Step 3: Reload systemd and Start Prometheus
Reload the systemd daemon and start the Prometheus service:
sudo systemctl daemon-reload
sudo systemctl start prometheus
To enable Prometheus to start on boot:
sudo systemctl enable prometheus
5. Starting Prometheus and Verifying the Installation
Step 1: Verify Prometheus Status
Check the status of Prometheus to ensure it is running properly:
sudo systemctl status prometheus
You should see output indicating that Prometheus is active and running.
Step 2: Access Prometheus Web Interface
Prometheus provides a web interface for querying metrics and monitoring the system. Open a web browser and navigate to:
http://<your-server-ip>:9090
You should see the Prometheus web UI, where you can query time-series data, view graphs, and configure alerting rules.
Step 3: Verify Metrics Collection
Prometheus is configured to scrape local machine metrics using the node_exporter
. To verify that Prometheus is collecting data, visit the Targets
page:
http://<your-server-ip>:9090/targets
This page will show you the status of all configured targets. If localhost:9100
(node_exporter) is listed and last scrape
is showing recent data, then Prometheus is correctly scraping metrics.
6. Conclusion
In this tutorial, you have successfully installed and configured Prometheus on your AnonVM server. You learned how to configure it to scrape local machine metrics and how to set it up as a system service.

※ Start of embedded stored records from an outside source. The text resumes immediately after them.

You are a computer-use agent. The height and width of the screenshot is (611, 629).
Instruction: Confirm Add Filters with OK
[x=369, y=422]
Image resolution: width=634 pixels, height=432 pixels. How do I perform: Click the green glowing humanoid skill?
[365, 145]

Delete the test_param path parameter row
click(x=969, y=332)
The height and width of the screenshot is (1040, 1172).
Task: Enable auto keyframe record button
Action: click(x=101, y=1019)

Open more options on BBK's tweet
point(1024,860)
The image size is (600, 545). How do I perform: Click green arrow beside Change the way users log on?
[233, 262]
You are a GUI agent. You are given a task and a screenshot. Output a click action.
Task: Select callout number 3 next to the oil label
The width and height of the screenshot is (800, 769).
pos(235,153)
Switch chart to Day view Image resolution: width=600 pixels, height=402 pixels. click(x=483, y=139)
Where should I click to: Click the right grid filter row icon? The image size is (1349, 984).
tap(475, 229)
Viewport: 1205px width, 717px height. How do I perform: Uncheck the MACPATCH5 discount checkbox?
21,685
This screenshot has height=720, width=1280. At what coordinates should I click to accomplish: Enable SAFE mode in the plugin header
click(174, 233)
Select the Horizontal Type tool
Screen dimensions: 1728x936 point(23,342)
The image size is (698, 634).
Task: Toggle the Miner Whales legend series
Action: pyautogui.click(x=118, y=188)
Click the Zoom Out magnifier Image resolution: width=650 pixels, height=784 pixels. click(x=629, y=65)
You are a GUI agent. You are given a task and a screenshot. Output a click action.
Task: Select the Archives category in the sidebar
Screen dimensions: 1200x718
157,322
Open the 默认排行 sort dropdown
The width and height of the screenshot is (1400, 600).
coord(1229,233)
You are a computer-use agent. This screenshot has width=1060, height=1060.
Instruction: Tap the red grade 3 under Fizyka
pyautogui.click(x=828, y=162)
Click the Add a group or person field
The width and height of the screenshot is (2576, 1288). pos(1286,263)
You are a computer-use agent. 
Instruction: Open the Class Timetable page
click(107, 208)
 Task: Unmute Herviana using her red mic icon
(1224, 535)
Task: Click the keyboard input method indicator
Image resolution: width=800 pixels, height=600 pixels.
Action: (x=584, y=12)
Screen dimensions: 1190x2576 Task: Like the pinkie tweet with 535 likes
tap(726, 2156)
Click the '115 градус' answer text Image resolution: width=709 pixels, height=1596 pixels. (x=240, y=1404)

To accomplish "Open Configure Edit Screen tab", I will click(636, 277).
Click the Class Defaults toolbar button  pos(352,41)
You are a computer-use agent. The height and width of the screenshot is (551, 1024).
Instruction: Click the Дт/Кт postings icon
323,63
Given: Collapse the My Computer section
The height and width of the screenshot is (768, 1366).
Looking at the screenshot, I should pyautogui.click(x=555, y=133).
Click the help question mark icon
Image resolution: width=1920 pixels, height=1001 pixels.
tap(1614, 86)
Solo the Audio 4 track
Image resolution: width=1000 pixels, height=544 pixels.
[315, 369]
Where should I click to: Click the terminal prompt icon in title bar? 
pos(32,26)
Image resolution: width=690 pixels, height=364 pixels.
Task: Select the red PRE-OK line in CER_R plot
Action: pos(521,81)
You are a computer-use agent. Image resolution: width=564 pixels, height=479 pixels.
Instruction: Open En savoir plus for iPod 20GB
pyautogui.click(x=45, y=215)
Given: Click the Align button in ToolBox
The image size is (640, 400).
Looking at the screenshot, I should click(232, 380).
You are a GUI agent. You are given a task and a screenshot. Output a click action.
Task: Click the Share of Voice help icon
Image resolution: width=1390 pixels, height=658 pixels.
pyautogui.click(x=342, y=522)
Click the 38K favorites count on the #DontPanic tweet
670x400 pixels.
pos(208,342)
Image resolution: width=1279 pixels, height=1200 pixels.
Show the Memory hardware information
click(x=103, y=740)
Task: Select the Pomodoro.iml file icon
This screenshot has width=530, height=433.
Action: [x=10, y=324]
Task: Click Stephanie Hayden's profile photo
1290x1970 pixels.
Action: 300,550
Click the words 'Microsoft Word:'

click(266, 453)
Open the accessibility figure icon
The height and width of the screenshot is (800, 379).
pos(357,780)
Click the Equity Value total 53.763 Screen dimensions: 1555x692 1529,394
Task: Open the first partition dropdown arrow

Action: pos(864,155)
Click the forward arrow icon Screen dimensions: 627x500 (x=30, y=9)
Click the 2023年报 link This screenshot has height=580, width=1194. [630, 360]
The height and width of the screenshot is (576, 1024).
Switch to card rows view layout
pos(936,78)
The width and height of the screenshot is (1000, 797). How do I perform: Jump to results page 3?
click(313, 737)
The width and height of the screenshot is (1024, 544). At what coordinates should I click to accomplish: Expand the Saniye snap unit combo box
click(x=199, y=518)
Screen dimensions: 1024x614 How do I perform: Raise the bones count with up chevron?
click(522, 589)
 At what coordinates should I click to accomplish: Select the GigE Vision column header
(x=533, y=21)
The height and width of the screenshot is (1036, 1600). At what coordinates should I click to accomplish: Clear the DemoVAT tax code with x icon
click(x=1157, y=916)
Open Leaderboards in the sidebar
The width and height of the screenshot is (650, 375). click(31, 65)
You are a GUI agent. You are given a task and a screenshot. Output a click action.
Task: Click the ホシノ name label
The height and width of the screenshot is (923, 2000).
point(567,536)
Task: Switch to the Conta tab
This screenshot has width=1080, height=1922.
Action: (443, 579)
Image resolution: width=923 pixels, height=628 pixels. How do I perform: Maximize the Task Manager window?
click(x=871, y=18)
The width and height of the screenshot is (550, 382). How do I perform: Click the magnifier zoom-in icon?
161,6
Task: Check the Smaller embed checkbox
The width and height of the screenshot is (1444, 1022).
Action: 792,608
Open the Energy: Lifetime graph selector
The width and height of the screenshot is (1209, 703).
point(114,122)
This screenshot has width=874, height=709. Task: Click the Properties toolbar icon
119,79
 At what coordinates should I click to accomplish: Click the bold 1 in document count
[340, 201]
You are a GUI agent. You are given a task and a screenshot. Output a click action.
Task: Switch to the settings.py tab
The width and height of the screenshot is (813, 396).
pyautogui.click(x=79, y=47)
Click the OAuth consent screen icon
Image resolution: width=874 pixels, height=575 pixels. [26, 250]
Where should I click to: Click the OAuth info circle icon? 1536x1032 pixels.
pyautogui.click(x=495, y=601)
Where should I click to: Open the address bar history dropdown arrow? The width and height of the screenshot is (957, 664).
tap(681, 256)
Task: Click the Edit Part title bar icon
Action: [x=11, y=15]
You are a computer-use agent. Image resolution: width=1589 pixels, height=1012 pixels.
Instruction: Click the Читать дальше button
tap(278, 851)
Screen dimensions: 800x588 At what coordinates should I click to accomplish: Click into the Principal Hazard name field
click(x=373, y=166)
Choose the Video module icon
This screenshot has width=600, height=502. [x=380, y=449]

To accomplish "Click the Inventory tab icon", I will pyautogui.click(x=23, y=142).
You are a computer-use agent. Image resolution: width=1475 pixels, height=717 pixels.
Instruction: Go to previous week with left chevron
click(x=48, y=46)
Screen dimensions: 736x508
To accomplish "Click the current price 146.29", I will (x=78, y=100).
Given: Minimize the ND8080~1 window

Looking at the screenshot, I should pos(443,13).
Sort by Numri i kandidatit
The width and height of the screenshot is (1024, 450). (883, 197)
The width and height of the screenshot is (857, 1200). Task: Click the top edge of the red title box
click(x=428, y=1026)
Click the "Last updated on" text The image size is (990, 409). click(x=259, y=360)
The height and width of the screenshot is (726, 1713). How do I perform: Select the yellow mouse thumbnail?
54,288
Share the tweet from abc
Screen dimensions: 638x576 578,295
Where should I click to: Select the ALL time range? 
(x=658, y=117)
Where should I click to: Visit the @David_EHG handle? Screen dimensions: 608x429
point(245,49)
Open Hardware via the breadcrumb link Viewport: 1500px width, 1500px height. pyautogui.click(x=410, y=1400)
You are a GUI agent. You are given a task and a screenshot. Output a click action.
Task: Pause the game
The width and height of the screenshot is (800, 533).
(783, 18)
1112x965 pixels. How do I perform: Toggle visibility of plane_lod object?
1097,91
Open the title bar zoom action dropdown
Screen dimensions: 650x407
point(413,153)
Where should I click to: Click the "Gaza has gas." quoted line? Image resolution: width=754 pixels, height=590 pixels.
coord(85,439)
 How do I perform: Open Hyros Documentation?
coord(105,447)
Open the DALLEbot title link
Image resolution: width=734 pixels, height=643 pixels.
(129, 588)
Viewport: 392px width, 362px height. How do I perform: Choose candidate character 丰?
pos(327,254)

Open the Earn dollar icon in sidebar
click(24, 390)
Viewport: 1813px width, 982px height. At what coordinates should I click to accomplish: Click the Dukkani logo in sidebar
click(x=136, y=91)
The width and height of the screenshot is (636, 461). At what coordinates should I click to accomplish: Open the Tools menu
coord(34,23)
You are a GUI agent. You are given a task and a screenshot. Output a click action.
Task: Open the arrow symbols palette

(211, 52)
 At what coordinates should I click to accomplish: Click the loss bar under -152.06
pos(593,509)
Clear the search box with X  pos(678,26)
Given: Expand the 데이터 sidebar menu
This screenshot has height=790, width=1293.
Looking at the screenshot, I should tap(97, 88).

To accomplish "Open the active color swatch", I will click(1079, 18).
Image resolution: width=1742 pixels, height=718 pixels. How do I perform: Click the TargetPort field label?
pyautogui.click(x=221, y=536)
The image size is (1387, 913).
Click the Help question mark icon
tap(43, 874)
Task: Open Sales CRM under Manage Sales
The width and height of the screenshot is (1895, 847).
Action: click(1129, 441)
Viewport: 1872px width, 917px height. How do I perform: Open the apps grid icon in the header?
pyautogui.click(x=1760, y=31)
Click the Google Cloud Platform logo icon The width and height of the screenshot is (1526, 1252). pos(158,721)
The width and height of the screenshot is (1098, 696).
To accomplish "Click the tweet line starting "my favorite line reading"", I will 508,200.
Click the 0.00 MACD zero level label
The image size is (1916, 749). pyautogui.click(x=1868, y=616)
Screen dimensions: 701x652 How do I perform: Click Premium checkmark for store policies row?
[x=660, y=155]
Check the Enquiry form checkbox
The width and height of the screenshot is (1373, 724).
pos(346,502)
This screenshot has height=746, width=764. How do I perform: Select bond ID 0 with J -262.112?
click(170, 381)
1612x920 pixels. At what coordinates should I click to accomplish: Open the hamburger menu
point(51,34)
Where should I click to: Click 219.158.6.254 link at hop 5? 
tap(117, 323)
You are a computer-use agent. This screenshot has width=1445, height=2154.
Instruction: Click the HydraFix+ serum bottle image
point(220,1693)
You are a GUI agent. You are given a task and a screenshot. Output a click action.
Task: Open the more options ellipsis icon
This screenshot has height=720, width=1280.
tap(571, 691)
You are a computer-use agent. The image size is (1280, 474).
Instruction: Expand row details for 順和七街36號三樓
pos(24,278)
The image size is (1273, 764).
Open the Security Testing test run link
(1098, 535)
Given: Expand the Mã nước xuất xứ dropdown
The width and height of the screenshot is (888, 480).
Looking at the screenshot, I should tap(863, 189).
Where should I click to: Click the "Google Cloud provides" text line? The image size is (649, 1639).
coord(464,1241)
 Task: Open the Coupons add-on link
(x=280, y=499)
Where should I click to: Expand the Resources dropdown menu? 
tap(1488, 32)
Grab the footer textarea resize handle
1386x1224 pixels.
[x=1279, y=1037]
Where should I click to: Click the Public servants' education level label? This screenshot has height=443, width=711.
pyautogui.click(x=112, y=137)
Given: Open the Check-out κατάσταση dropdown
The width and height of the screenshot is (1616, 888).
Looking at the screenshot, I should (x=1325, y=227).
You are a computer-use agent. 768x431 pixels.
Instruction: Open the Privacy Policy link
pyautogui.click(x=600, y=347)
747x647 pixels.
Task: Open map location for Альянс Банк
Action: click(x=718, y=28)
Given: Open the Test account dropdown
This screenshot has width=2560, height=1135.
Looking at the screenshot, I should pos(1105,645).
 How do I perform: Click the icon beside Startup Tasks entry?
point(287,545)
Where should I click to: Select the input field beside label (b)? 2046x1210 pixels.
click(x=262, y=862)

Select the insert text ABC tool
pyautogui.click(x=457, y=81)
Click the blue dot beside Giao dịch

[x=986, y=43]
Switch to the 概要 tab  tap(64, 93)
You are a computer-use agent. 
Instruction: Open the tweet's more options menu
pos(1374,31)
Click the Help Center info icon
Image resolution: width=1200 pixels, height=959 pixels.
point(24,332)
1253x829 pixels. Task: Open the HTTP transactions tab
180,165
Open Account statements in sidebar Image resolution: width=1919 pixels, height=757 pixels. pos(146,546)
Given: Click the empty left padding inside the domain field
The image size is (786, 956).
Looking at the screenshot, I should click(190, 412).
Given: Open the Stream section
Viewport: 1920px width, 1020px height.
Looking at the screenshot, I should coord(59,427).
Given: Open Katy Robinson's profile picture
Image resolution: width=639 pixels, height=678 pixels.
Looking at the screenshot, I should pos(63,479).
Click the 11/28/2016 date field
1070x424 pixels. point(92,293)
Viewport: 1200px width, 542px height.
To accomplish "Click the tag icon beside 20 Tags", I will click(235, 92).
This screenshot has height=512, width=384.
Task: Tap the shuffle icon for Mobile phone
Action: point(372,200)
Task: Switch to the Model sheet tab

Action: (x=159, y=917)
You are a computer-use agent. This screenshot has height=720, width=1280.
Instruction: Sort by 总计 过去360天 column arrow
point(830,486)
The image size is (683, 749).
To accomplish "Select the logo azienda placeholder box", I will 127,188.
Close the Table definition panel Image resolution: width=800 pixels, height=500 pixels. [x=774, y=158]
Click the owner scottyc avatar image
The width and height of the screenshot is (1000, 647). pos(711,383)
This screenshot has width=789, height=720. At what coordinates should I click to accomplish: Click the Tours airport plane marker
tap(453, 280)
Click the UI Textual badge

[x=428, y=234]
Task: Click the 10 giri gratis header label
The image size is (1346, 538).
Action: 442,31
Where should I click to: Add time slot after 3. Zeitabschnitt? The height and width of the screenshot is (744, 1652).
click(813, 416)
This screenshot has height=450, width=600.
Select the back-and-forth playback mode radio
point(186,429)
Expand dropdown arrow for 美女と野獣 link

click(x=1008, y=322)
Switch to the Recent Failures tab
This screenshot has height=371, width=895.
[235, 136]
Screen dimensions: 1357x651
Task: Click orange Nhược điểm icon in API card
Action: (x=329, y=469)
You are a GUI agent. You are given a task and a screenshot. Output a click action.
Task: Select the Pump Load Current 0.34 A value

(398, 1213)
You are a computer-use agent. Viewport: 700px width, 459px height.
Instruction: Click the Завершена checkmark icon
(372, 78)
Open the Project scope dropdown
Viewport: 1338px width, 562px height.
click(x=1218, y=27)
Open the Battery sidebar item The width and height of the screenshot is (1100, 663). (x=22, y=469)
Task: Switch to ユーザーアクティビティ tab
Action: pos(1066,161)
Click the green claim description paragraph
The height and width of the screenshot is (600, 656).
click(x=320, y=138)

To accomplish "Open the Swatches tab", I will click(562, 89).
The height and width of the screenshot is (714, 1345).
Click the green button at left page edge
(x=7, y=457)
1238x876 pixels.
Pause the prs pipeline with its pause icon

With Prometheus, you can now monitor your servers, gather metrics, and set up alerting for system and application health.
Prometheus is a powerful tool that can scale with your infrastructure, making it ideal for monitoring systems, applications, and even containers. If you want to extend your setup, consider integrating Prometheus with Grafana for better data visualization or adding exporters to monitor additional services.